Sunday, September 16, 2012

Super Moms!

I have been thinking a lot about a subject that worries a lot of us moms I'm sure. Probably the Stay-at-Home -moms more, but we women have a history of comparing ourselves to others, and wondering if we really measure up. But my question is, to what? There is always someone who does more, weighs less, has more patience, or a more organized home, juggles better, cooks healthier, manages time or money better.... so what are we really comparing?
In our old ward I often heard the phrase "you are like a Super Mom!" (I'm not bragging, just saying), to which I would laugh and think "YEAH RIGHT! If you only knew". In my eyes I was flailing about, just barely keeping my head above water, all the while watching other calm and collected moms handling (a much busier) life in a way that practically made my jaw drop. I watched moms juggle teenagers, husbands with demanding callings (not to mention anything about their own 2-5 callings which they held) toddlers, house work, sports, crafts, book club, and even major health difficulties, and they still found time to volunteer at their kids school twice a week. But when I would comment (or should I say compliment) them on the way they handled everything in stride they would often laugh out loud and say, "PLEASE!"
So as I (a so-called "Super Mom") compared myself to these "Super Moms", I found that we all have a lot in common and started feeling a little better about myself, realizing that if they too felt far from being the ideal "Super Mom", then maybe the real secret isn't too far off. Maybe, just maybe we are all "Super Moms" in our own way. 
We may not all have a spotless house, and clean-faced kids, but maybe we are good at reading our kids a bedtime story and snuggling with them at bed time. 
Maybe dinner isn't always home-baked and on the table at 5:30 sharp, but maybe we do take the time to volunteer in the classroom, or on the soccer field.
The laundry may only get done once a week, dishes once a day (if we are lucky), and date nights might be spent watching netflix while we try to mend clothes, or catch up on bills, but if that's what we sacrifice so we can help our kids with their homework, clean up the yard, or help someone in need, then so be it. No one said being a "Super Mom" was easy, maybe it is just the way we make it look easy that is key. Being a parent is difficult, time consuming, stressful and emotional, but yet we still do it, knowing that we are making a difference in someone's life. It is the things that we are doing as parents that can't be done by anyone else, and when our days fill up with all the little stuff that can consume us in a second or less, it is easy to lose sight of what is really important. But it usually doesn't take much to help us remember.... just a little "I love you Mom!" or even just their laughter can throw everything back into perspective. So whether our strength is in handling it all, or juggling just a few of the things that life throws at us, just remember that in someone's eyes, we really are a "Super Mom". Because without them, we wouldn't even be a mom... forget the super part.
So the next time someone compliments us on the way we handle something, or calls us a "Super Mom", we can smile and say thanks, because we, of all people deserve to feel good about the job we do. 

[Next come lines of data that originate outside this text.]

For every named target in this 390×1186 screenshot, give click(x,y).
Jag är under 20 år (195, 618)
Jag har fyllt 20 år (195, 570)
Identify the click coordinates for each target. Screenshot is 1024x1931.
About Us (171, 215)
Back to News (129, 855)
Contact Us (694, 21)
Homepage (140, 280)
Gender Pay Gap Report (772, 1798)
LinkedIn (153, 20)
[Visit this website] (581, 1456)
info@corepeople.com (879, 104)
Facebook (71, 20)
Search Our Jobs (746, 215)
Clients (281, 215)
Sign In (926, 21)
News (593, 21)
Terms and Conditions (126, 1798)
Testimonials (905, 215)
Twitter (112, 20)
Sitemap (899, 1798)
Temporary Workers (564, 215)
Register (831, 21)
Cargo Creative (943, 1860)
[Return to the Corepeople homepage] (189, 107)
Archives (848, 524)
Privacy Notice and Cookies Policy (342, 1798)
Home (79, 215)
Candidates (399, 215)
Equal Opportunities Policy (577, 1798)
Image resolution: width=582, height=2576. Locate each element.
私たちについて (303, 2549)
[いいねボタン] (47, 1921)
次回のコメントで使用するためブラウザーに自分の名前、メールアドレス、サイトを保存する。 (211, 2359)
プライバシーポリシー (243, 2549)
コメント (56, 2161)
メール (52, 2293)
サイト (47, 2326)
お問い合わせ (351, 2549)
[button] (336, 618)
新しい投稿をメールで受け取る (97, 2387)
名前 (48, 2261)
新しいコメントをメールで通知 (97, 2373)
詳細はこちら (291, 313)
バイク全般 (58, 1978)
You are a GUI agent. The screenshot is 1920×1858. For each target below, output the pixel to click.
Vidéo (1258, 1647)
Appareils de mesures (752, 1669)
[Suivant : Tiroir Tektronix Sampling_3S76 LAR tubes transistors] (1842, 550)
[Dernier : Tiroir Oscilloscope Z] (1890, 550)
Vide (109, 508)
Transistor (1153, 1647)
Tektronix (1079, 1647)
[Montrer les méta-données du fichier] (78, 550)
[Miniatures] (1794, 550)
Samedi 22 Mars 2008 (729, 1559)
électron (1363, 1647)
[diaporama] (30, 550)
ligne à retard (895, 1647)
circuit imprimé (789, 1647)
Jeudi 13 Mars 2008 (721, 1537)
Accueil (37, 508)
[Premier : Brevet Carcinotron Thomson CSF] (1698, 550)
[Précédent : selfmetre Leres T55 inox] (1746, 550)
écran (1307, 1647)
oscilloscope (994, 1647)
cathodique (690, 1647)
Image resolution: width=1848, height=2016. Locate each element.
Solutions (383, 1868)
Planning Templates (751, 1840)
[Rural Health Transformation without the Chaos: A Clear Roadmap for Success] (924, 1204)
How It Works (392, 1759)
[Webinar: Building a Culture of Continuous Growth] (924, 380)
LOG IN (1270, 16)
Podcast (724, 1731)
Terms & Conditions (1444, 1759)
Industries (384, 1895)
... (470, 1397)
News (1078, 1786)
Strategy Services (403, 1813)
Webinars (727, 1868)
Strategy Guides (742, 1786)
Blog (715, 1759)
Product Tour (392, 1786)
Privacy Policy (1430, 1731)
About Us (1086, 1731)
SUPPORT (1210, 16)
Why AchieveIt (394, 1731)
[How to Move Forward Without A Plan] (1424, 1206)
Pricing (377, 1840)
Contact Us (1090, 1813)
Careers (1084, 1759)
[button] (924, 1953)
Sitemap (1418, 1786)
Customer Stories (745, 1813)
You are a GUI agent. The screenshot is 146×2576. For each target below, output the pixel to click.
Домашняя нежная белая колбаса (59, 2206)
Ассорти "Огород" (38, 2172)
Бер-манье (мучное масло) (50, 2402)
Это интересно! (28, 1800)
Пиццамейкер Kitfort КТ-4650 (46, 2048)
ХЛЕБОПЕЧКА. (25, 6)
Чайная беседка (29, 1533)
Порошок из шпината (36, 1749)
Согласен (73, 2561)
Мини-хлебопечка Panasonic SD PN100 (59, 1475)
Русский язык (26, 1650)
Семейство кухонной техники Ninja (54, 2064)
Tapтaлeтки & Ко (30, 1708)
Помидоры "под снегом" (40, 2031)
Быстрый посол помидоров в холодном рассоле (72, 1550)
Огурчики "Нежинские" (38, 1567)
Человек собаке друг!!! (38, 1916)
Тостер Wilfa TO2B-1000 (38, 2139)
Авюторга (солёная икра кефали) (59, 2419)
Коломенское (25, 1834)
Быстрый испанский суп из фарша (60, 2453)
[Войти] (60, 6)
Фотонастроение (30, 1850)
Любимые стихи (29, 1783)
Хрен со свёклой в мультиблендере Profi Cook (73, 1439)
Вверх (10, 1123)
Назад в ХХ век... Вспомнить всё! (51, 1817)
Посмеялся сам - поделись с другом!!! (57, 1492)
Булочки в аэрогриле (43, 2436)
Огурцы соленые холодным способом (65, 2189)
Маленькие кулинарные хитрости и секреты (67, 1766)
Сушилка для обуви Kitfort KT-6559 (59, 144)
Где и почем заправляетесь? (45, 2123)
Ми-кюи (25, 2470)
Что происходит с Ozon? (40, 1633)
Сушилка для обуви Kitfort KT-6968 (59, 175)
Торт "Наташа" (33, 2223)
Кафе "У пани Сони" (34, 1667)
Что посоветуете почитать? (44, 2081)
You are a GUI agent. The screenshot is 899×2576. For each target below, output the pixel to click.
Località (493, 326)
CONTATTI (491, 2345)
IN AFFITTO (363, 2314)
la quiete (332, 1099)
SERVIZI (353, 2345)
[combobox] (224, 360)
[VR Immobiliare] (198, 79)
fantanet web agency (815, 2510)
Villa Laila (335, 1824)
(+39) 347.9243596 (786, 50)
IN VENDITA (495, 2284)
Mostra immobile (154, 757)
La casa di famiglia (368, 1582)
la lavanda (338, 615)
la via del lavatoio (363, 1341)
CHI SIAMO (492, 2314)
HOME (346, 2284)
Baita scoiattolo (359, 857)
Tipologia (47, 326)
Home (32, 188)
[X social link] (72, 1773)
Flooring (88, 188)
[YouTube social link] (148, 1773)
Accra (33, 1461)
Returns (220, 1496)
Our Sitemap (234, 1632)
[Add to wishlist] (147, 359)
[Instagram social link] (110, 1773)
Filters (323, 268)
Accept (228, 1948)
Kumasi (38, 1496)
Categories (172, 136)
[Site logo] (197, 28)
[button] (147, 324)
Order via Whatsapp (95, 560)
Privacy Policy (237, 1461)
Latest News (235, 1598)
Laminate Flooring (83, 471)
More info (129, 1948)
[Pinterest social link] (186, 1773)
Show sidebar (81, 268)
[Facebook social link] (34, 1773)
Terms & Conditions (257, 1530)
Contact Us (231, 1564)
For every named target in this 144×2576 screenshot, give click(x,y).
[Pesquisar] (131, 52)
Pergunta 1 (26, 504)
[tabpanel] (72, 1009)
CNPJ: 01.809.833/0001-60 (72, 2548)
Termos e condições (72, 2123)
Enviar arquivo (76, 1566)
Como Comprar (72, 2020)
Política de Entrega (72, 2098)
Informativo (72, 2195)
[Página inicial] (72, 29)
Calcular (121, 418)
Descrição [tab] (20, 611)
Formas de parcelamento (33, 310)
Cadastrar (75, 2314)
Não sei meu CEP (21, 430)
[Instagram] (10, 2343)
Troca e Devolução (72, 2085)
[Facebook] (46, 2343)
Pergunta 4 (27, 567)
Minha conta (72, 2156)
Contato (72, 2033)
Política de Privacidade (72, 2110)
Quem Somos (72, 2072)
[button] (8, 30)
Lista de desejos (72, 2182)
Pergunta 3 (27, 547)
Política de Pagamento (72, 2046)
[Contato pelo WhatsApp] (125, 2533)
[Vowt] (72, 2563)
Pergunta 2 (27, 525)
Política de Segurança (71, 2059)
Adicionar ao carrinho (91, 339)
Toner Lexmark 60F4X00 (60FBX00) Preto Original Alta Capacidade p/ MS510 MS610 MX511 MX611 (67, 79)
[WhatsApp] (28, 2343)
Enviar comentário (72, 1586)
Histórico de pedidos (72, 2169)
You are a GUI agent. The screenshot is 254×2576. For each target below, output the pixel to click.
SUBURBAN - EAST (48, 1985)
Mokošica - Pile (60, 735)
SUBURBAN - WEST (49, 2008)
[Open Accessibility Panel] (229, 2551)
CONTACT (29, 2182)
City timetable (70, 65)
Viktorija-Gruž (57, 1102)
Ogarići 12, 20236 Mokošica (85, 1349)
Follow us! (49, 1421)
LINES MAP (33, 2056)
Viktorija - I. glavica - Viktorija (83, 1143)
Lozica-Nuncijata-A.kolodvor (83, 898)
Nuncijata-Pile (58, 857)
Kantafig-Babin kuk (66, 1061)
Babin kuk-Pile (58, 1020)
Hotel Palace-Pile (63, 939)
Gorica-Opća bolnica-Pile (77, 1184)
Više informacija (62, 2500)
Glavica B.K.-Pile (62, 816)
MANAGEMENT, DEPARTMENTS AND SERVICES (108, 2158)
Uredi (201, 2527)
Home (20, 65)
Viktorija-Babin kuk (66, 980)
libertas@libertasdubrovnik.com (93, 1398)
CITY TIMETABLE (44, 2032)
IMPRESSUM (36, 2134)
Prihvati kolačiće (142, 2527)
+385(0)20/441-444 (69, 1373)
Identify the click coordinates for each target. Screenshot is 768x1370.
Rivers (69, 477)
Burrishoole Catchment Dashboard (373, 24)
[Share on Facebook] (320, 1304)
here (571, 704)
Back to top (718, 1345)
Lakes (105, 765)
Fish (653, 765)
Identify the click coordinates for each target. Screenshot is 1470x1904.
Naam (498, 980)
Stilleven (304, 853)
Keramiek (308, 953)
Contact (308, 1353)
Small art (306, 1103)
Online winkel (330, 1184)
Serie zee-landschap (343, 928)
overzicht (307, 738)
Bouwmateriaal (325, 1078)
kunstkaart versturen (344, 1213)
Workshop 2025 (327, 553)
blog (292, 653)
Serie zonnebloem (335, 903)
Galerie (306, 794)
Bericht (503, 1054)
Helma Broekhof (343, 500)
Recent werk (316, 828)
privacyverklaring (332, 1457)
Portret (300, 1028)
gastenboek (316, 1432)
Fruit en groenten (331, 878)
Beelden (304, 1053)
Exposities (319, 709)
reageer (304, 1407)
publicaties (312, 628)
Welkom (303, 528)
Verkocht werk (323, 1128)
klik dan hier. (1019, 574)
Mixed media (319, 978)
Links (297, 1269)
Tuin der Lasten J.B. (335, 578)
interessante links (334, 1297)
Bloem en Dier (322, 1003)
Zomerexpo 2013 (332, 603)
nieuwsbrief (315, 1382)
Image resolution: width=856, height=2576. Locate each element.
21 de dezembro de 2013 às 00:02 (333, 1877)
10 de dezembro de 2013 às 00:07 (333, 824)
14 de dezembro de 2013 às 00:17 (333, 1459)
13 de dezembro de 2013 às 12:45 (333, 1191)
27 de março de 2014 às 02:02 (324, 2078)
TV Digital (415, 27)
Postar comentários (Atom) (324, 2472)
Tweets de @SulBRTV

Monday, September 10, 2012

Kindergarten

 Jarom has officially introduced me into a new phase of life. The School Phase. The phase filled with backpacks, books, homework, adventures and fun. As we were driving to school the first day Jarom told me, "my tummy feels funny, but I'm REALLY excited about school." I asked him if he was nervous and after a moment of thought he replied, "I don't know what that feels like, but I'm probably a little nervous.... and excited."
The truth is, after 3 weeks of school he still LOVES it! He is learning so much and has so much fun telling me everything that he does. I wish I could be a fly on the wall and watch him at school. Maybe it is because I worry about him and everything that I can no longer protect him from. I feel like I'm losing control of everything that I once believed I had control over; knowing that what he learns at home is no longer everything he learns, and that there are 17 1/2 hours every week that he is learning without me.
I love this kid! And I love how he has changed my life, over and over and over again.


Camping

We decided to go camping Friday afternoon since Thayne had a few days off between work and hunting. Sadly by the time we actually were ready to head off to a campsite it was 7:00 p.m. So we decided to go somewhere close.... as it really close... as in Beaver Dick Park close. But we discovered that camping is fun, whether it is a mile from home, or a hundred miles from home. 


 The kids had fun fishing with their dad when we woke up.
 Thayne even caught a small fish, and let Taysia help him reel it in. 

 It was a beautiful morning, and a fun way to spend the weekend.